**Text extract**:
-- Begin --

Sunday, April 13, 2008

An Update and the Rest of the Story

So about that whole "I'm going camping" thing...I decided I wanted to get further away than that...much further. I decided to just point a direction and go that way...I happened to point south, so thats just what I did - I headed south. About midway through Alabama I stopped at this rest stop and decided I needed some directions. I asked what the best spot to relax was around the area. The guy I was asking (rest stop attendant) told me if I wanted to relax, I needed to go to a beach. I figured why the hell not and asked what the closest beach was. I got the choice of Gulf Shores, Ft. Walton Beach, and Panama City...I took Panama. 12 hours later I was there, got the cheapest motel I could find (42 dollars) and slept. I woke up the next morning and went to the beach. It was really quite an experience. There is more to it than that but I'll tell you that later, I want to finish the story of how I got to here. Ok...

So we left off with my senior year of high school and finally having success with my album 'One' produced by my dude Keynon Moore. Alright so ya, it was big in my eyes - the fact that I was on iTunes was huge to me, as was the radio play I got in Los Angeles, Montreal, Houston, etc.

Many different things happened as a result of the CD, but one of the biggest results was a call I got from Jonathan one day when I was in New Orleans. I hadn't talked to him for a good two years at this point so it wasn't something I was expecting. I said that he was now a counselor at a camp for troubled kids and that one of the kids in his cabin had one of my songs on his ipod and he was absolutely stunned and amazed. He figured it was a sign and he called me. He told me his entire story from drug deals to doing number runs in Mexico to moving to New York and almost getting arrested numerous times to finally seeking shelter and finding God. Its a pretty amazing story that I may write up in more detail at some point.

-- End --

**Provided data**:
-- Begin --

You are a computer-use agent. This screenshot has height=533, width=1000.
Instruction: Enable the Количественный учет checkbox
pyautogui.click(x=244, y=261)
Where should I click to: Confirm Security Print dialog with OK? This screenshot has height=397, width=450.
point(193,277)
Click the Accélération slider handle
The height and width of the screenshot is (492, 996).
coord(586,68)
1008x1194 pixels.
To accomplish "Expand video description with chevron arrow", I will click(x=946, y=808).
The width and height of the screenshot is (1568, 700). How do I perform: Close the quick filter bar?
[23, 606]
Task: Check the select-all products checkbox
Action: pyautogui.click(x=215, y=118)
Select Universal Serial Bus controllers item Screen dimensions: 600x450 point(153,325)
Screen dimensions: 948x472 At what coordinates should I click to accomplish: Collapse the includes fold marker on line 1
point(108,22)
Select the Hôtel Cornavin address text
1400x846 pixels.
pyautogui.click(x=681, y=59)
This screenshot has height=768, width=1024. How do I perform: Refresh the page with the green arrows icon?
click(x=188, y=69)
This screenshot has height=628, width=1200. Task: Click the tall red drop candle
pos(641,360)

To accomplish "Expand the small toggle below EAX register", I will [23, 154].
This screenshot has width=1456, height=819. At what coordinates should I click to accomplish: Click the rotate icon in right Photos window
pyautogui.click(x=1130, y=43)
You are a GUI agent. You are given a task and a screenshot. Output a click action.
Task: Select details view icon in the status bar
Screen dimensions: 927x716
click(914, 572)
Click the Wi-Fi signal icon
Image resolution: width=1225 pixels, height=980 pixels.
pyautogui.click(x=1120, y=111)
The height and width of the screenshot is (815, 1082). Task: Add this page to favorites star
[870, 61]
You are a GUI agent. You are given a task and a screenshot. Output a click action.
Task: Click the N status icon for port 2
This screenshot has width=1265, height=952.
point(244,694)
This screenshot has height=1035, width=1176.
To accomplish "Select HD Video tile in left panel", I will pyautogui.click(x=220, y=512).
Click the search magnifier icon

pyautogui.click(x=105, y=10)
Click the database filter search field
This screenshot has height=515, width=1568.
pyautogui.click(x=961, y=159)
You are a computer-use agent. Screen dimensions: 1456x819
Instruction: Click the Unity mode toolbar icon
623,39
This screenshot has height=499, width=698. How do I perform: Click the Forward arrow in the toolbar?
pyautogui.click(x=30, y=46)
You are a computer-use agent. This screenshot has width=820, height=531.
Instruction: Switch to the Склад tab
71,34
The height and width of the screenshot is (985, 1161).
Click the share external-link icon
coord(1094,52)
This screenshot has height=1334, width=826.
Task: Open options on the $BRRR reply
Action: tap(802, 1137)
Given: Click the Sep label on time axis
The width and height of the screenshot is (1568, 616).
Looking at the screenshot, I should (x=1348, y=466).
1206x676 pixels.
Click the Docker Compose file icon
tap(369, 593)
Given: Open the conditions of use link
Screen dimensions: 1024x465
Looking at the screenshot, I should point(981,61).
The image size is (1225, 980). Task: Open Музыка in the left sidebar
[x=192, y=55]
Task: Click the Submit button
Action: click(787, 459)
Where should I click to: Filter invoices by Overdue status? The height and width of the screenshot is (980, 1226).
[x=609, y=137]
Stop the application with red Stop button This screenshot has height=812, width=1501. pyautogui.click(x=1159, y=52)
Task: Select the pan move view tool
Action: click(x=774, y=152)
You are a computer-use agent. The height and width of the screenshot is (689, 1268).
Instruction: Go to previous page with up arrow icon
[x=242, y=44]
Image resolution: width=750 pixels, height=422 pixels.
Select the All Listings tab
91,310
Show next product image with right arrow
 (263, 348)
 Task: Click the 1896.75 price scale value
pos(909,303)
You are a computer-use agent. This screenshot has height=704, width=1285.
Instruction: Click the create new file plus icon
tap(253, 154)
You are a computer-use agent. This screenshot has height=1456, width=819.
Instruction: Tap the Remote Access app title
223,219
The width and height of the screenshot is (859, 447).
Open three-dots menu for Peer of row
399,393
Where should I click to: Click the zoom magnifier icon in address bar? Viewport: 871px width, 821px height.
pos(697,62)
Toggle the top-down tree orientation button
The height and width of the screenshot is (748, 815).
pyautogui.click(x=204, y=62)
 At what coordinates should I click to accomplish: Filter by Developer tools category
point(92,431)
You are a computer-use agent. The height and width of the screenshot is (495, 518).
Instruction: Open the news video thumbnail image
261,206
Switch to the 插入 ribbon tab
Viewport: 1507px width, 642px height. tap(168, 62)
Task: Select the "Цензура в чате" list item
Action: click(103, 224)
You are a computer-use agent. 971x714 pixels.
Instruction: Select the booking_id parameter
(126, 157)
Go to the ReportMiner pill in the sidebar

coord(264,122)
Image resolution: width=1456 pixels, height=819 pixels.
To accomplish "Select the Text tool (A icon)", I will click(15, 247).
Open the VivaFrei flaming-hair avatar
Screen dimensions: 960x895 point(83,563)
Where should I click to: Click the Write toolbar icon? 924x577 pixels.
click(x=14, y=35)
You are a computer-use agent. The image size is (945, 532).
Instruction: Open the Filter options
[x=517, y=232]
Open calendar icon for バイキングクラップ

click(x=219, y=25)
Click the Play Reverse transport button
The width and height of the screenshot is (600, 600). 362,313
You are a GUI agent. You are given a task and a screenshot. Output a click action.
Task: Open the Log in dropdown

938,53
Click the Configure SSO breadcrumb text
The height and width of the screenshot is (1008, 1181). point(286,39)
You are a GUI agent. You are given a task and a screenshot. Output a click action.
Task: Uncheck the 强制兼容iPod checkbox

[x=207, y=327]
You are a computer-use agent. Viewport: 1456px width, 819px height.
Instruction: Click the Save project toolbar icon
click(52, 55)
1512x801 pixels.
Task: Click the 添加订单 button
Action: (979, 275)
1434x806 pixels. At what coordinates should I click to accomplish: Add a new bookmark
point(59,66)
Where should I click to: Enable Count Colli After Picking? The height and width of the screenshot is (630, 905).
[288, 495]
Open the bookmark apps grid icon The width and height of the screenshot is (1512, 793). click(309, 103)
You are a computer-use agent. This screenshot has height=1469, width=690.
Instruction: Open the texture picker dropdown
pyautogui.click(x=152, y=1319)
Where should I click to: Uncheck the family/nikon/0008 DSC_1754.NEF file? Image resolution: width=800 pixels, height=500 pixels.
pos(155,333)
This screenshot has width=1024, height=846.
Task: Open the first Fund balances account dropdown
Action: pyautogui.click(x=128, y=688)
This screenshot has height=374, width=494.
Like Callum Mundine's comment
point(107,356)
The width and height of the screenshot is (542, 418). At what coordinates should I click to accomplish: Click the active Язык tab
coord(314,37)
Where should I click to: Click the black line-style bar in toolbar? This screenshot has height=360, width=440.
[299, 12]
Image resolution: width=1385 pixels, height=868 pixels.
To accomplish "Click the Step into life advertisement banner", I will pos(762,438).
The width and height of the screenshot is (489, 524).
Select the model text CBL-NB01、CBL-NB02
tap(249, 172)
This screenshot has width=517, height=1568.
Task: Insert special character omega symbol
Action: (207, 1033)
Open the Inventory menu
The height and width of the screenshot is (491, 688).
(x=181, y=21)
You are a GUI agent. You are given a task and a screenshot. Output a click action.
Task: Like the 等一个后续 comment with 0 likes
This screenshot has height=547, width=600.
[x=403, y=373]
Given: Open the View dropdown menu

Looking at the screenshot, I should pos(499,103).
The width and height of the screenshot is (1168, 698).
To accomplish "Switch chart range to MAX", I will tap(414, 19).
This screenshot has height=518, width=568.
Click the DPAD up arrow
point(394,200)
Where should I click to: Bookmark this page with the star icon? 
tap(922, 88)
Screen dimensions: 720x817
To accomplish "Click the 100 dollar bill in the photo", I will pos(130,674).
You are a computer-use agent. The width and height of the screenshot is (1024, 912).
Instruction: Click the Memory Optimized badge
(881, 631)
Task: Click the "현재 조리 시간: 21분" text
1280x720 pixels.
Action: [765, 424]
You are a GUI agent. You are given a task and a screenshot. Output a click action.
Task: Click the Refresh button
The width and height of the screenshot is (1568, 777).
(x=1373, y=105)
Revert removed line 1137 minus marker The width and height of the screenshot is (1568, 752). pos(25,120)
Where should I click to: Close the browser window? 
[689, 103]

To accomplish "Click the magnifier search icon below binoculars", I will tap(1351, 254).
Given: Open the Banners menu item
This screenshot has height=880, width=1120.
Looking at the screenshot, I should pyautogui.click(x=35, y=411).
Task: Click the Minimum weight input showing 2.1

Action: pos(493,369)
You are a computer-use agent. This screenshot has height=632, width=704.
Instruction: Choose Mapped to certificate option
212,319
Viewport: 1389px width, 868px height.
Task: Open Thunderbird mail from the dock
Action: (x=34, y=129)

-- End --

**Instructions**:
1: Reproduce a passage from the blog post, beginning at the words "So we left off" and stopping after the words "Montreal, Houston, etc.".
2: In the blog post, how much did the cheapest motel cost?
3: Translate this sentence from the blog post into Spanish: "I woke up the next morning and went to the beach."

**Answers for the tasks**:
1:
So we left off with my senior year of high school and finally having success with my album 'One' produced by my dude Keynon Moore. Alright so ya, it was big in my eyes - the fact that I was on iTunes was huge to me, as was the radio play I got in Los Angeles, Montreal, Houston, etc.

2: 42 dollars.

3: Me desperté a la mañana siguiente y fui a la playa.